Each photovoltaic module (50) is rotatably arranged on a corresponding mounting rod (220);

The mobile weather station (1) further comprises a first mounting frame (710) and a second mounting frame (720), wherein the first mounting frame (710) can be detachably arranged on a first connecting rod (210), the second mounting frame (720) can be detachably arranged on a second connecting rod (210), the first photovoltaic module group (50 a) can be detachably and rotatably arranged on the first mounting frame (710), and the second photovoltaic module group (50 b) can be detachably and rotatably arranged on the second mounting frame (720);

when the photovoltaic module (50) needs to collect solar energy and convert the solar energy into electric energy, the first mounting frame (710) and the second mounting frame (720) rotate to the positions where the plurality of mounting rods (220) are all located on the same plane.

2. The mobile weather station (1) as claimed in claim 1, wherein each of the base plate (110) and the top plate (120) is a rectangular plate or a square plate, and an edge of the top plate (120) is located inside an edge of the base plate (110).

3. The mobile weather station (1) as claimed in claim 1, wherein the third photovoltaic module group (50 c) is located between a first and a second of the plurality of connection bars (210), each of the first photovoltaic module group (50 a) and the second photovoltaic module group (50 b) being detachably provided on the respective mounting bar (220), each of the photovoltaic modules (50) of the third photovoltaic module group (50 c) being rotatably provided on the mounting bar (220).
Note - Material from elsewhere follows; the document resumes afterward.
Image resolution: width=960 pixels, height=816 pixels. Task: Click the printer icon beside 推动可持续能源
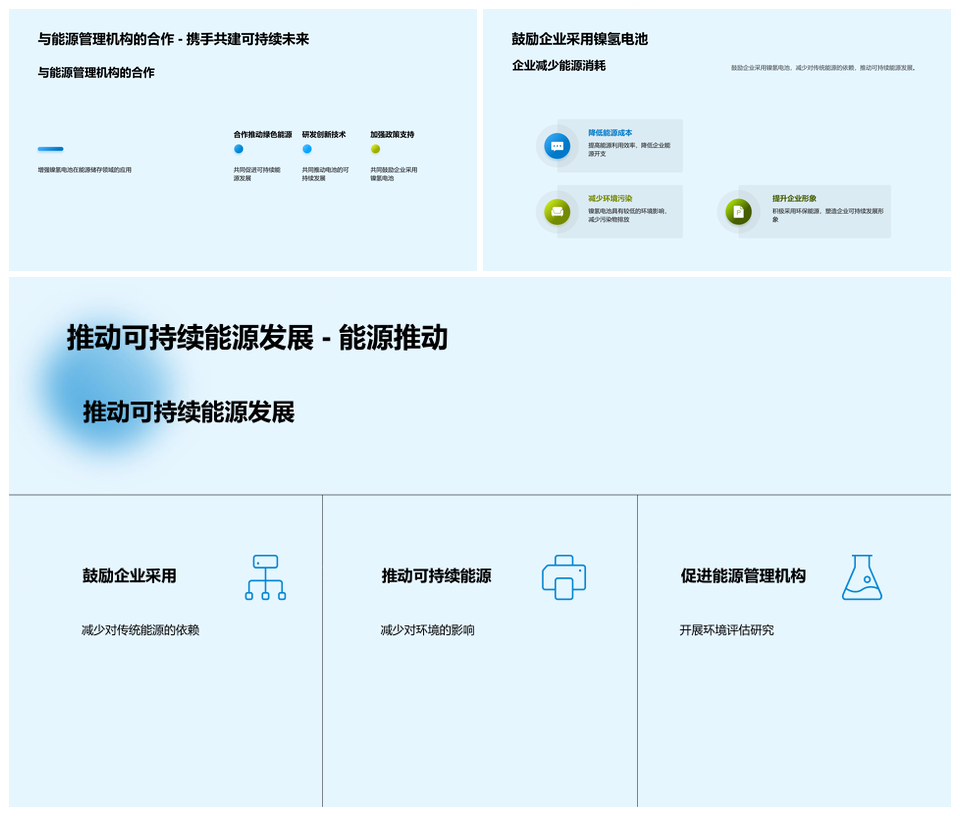(x=563, y=577)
4. A mobile weather station (1) as claimed in claim 3, wherein when the mobile weather station (1) is in a mobile state, the first mounting bracket (710) and the second mounting bracket (720) are rotated such that the plurality of mounting bars (220) are respectively placed on different sides of the mobile weather station (1).
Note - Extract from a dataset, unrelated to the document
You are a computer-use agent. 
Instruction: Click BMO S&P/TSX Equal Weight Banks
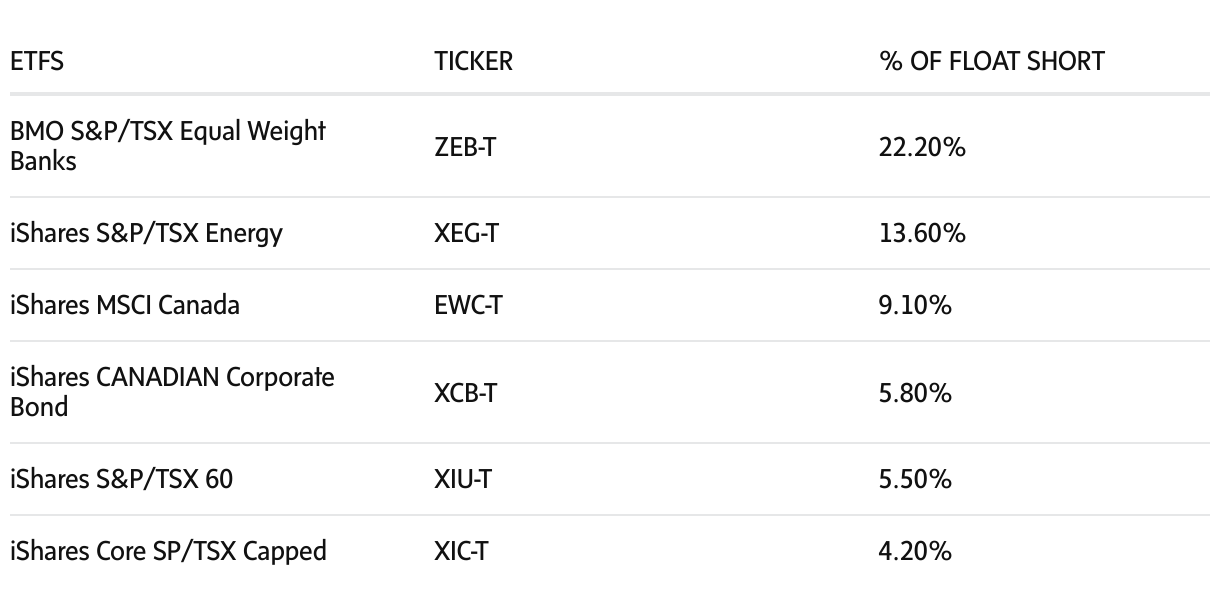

5. The mobile weather station (1) according to claim 1, wherein the mobile weather station (1) is provided with a driving system, a control part of the driving system comprises a separate remote controller and a control circuit (810), the remote controller sends out a moving instruction, and the control circuit (810) decodes after receiving the moving instruction and then the driving member (830), the transmission member (820) and the roller (40) execute corresponding actions.

6. The mobile weather station (1) as claimed in claim 1, wherein the data acquisition means (620) comprises:

The data acquisition module is used for acquiring weather information monitored by the weather monitoring probe (30);

The data processing module is connected with the data acquisition module and is used for classifying the data acquired by the data acquisition module; and

And the storage module is connected with the data processing module and used for storing the classified data.
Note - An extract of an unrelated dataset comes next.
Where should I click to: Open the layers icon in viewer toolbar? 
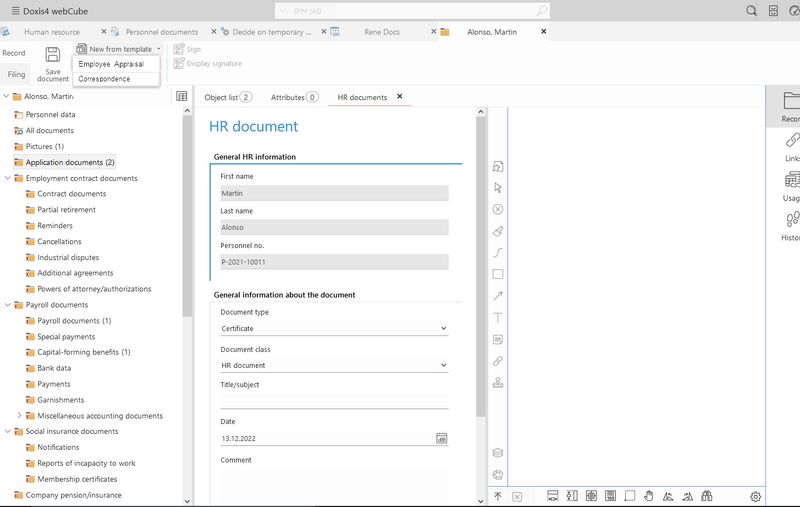[x=498, y=453]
7. The mobile weather station (1) as claimed in claim 6, wherein the data acquisition device (620) further comprises:

a display screen for displaying weather information and status information of the mobile weather station (1);

The main control module is connected with each of the photovoltaic controller (640), the data acquisition device (620), the driving piece (830) and the display screen and is used for providing weather information and the state information for the display screen; and

And the wireless communication module is used for communicating with the terminal.

8. The mobile weather station (1) as claimed in claim 7, further comprising a viewing door provided on the connecting rod (210), the viewing door being located on a fourth side of the roof (120).